▶ Tasks and exercises
1. In the forum thread below about a slow motor for side-to-side eyes, what size battery pack is the first poster hooking the LEDs to?
2. From the forum thread below on a tiny slow motor for mask eyes, print the stretch from "## CrazedLemming (Oct" through "the LEDs to.".
3. Write the next part of the forum thread below about a tiny slow motor for side-to-side mask eyes, starting after its last sentence.

▶ Extract
# Tiny Slow Motor Suggestions - Side to Side Eyes



## CrazedLemming (Oct 18, 2011)

I have a store bought zombie mask that's destined to be the head on an 8ft stalkabout. I found that a pair of LED tealights in the eyes looks fantastic, and a very slow side to side motion makes it even better.

Building the mechanism should be a piece of cake, but I'm coming up blank trying to think of a motor to use. It needs to be very small, move very slowly, and be readily available (budget and time are both running out for finding special items). It shouldn't take much force at all to wiggle the lights back and forth. It would be awesome if the motor could run on the same 6V battery pack I'm hooking the LEDs to.

Thank you for any suggestions!


----------



## fritz42_male (May 5, 2009)

About the only thing I can think of is a fake security camera - I bought one from a $2 shop and it used 4xAAA and had a slow scan and a flashing LED. Otherwise use a servo and a VLC controller but too close too Halloween really.

▶ Raw data
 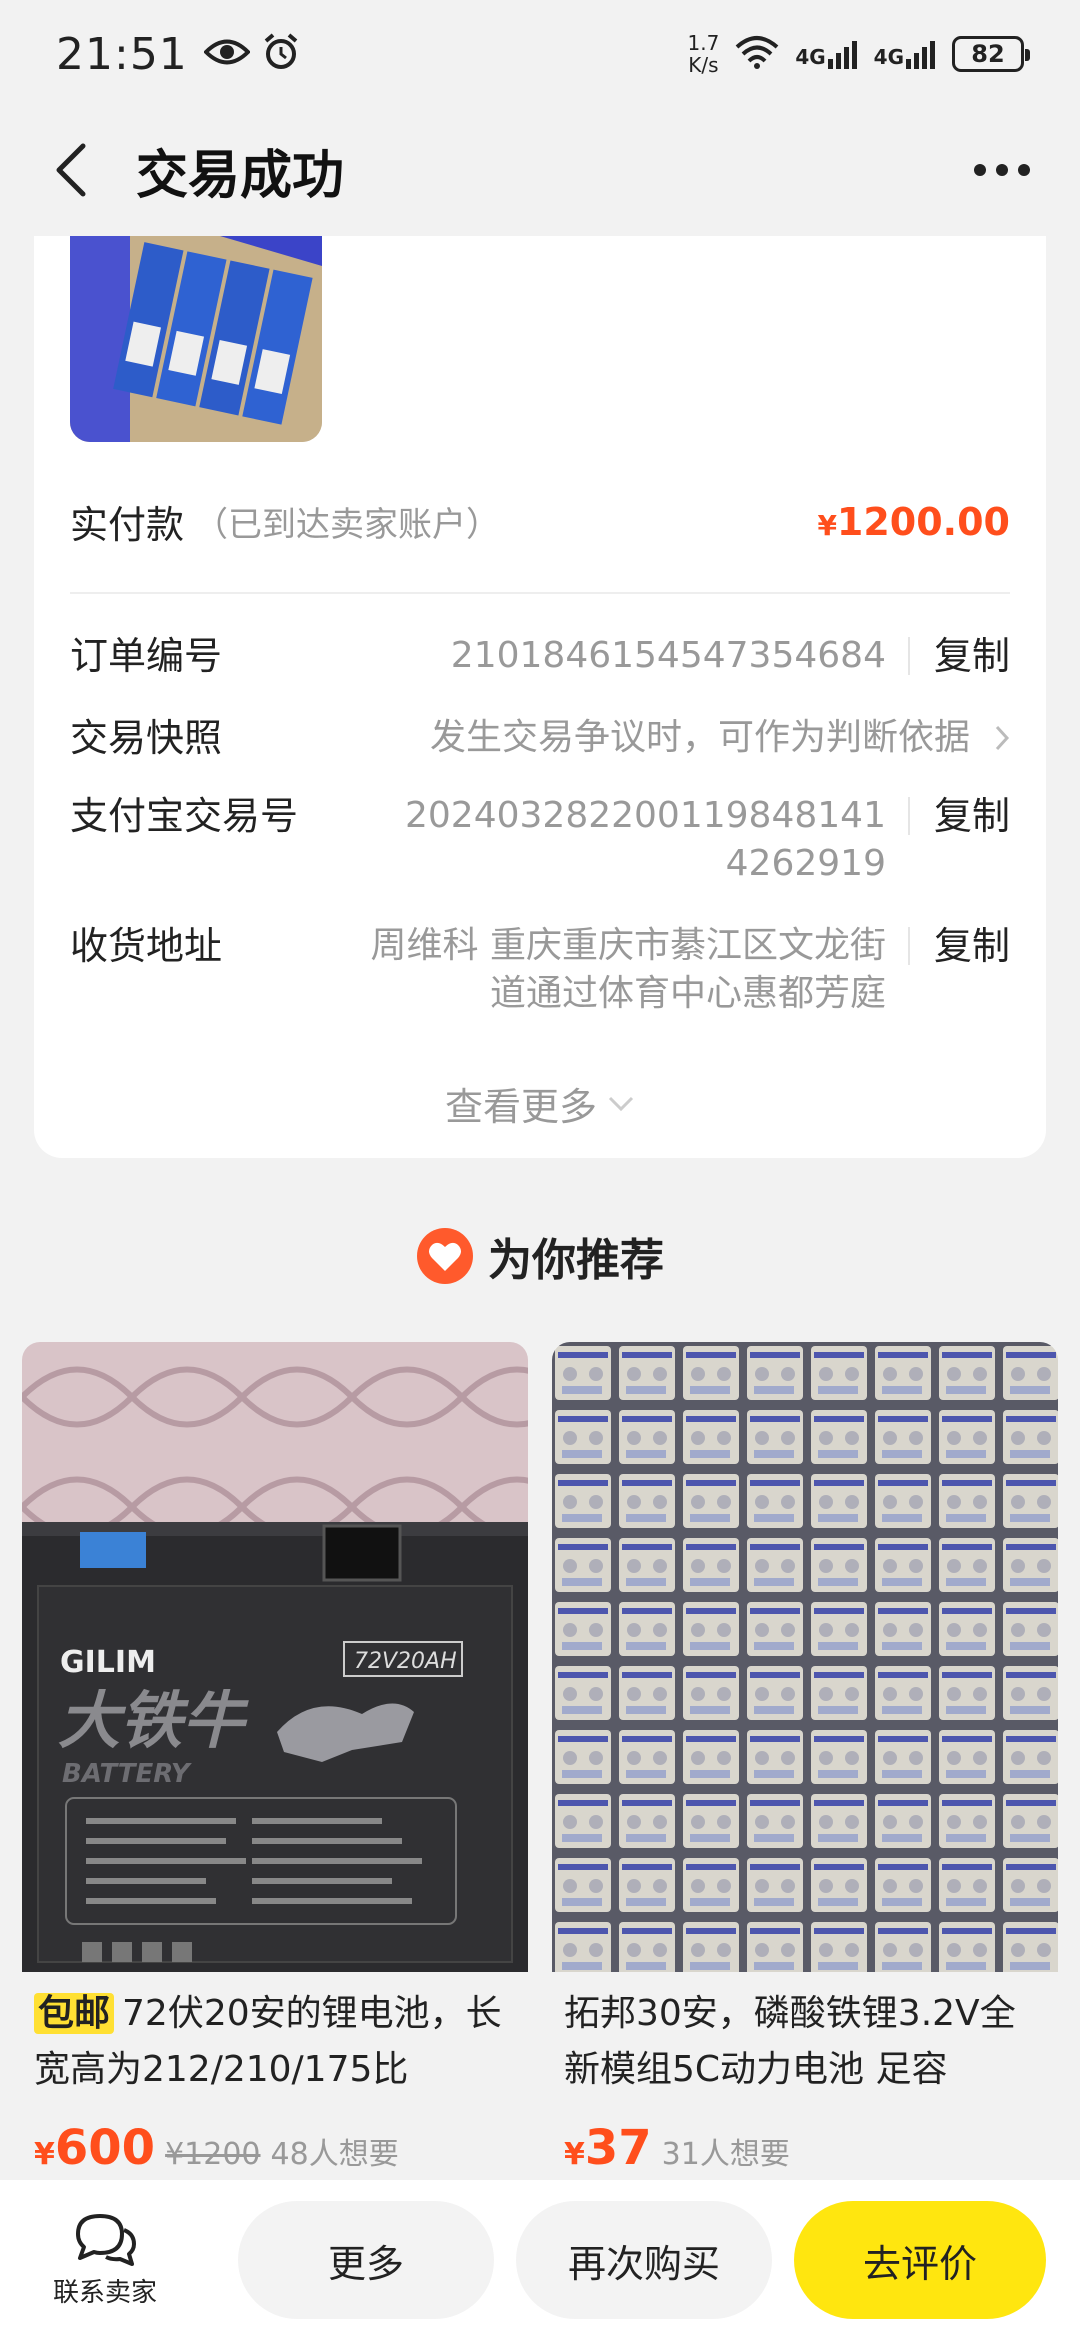 I want to click on goods-price: ¥37, so click(x=608, y=2148).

▶ Expected results
1. A 6V battery pack.

2.
## CrazedLemming (Oct 18, 2011)

I have a store bought zombie mask that's destined to be the head on an 8ft stalkabout. I found that a pair of LED tealights in the eyes looks fantastic, and a very slow side to side motion makes it even better.

Building the mechanism should be a piece of cake, but I'm coming up blank trying to think of a motor to use. It needs to be very small, move very slowly, and be readily available (budget and time are both running out for finding special items). It shouldn't take much force at all to wiggle the lights back and forth. It would be awesome if the motor could run on the same 6V battery pack I'm hooking the LEDs to.

3.
----------



## Otaku (Dec 3, 2004)

DaveintheGrave designed this for making portrait eyes move side-to-side:

http://www.halloweenforum.com/tutorials-step-step/78087-moving-eyes-mechanism-pause.html


----------



## CrazedLemming (Oct 18, 2011)

Thanks for the link, Otaku. That's definitely a nice solution to the side to side problem. I'll have to keep it in mind.

I'm going with the "it's too late in the game to fight with it" option. I just wired the lights together like I wanted and glued them in place. It looks good enough and it'll be less prone to breaking.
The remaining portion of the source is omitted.